Já Patto (2006) discorre sobre a relação, explícita ou implícita, que existe entre ciência e ideologia, bem como sobre a desigualdade social, presente nos discursos que são definidos como politicamente neutros, mas que para o autor são instrumentos de exercício do poder, oriundos de uma sociedade dividida, desigual e injusta. Os programas de fomento e políticas relacionadas à ciência são a materialidade das ideias e planos que permeiam os objetivos do Estado. Os órgãos e instituições ligados à ciência no Brasil, a exemplo dos programas de pós- graduação, acabam por replicar tais planos na medida em que se enquadram no panorama de ciência imposto (principalmente em relação às temáticas de pesquisa).
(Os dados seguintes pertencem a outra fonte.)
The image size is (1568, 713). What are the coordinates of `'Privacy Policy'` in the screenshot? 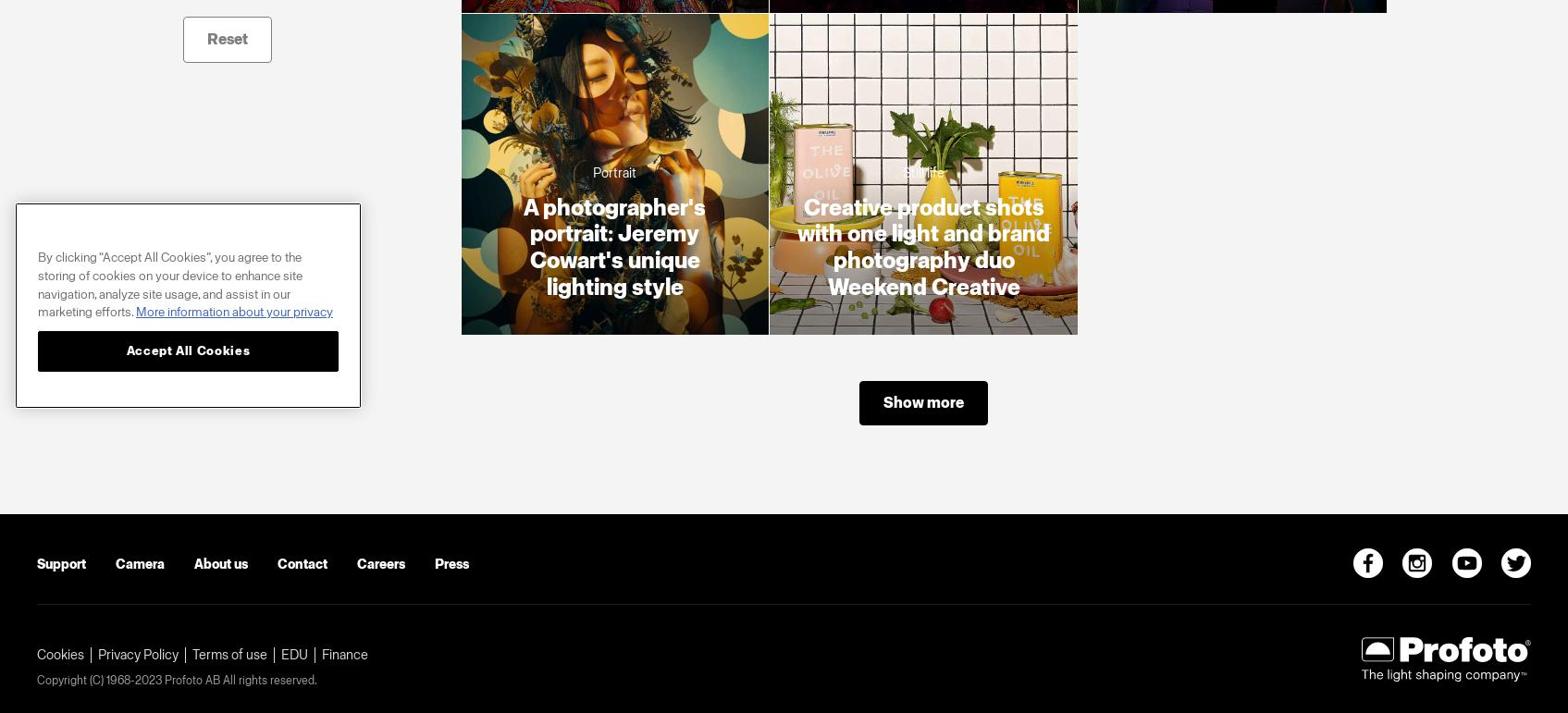 It's located at (138, 653).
Daí a importância da idiossincrasia e formação ideológica para constituição de um movimento contra-hegemônico.

Morin (2005, p. 36) afirma que “a recuperação do controle intelectual das ciências pelos cientistas necessita da reforma do modo de pensar, que, por sua vez, depende de outras reformas, havendo naturalmente, interdependência geral dos problemas”. O autor considera que a escola e a universidade são os responsáveis pelos imprintings, os quais atuam na maneira de pensar e agir enquanto cientista – os que sofreram menos imprinting são considerados dissidentes ou discordantes. Entendemos que hegemonia sempre existirá como parte do processo social e é necessária para o estabelecimento da ordem.

Apregoa-se que em ciência é discutível, e isto não se apresenta como uma fraqueza, mas uma preciosa oportunidade de construção em função das múltiplas abordagens e metodologias e impossibilidade de comportamentos idênticos em função da mesma experiência (Richardson, 1999; Martins & Theóphilo, 2009). Precisa-se de produções que criem ideias, sugiram alternativas, procurem consequências acerca do uso de procedimentos junto aos investidores, gestores e outros usuários.

É nosso interesse investigar as ideologias que emergem da argumentação do discurso científico proferido pelos artigos científicos da área contábil, porque acreditamos que esse discurso pode contribuir para a marginalização de discussões imprescindíveis à área. Essa ideologia contribui para uma identidade de pesquisa vinculada à área contábil; assim, acreditamos ser significativo compreender a concepção do termo identidade.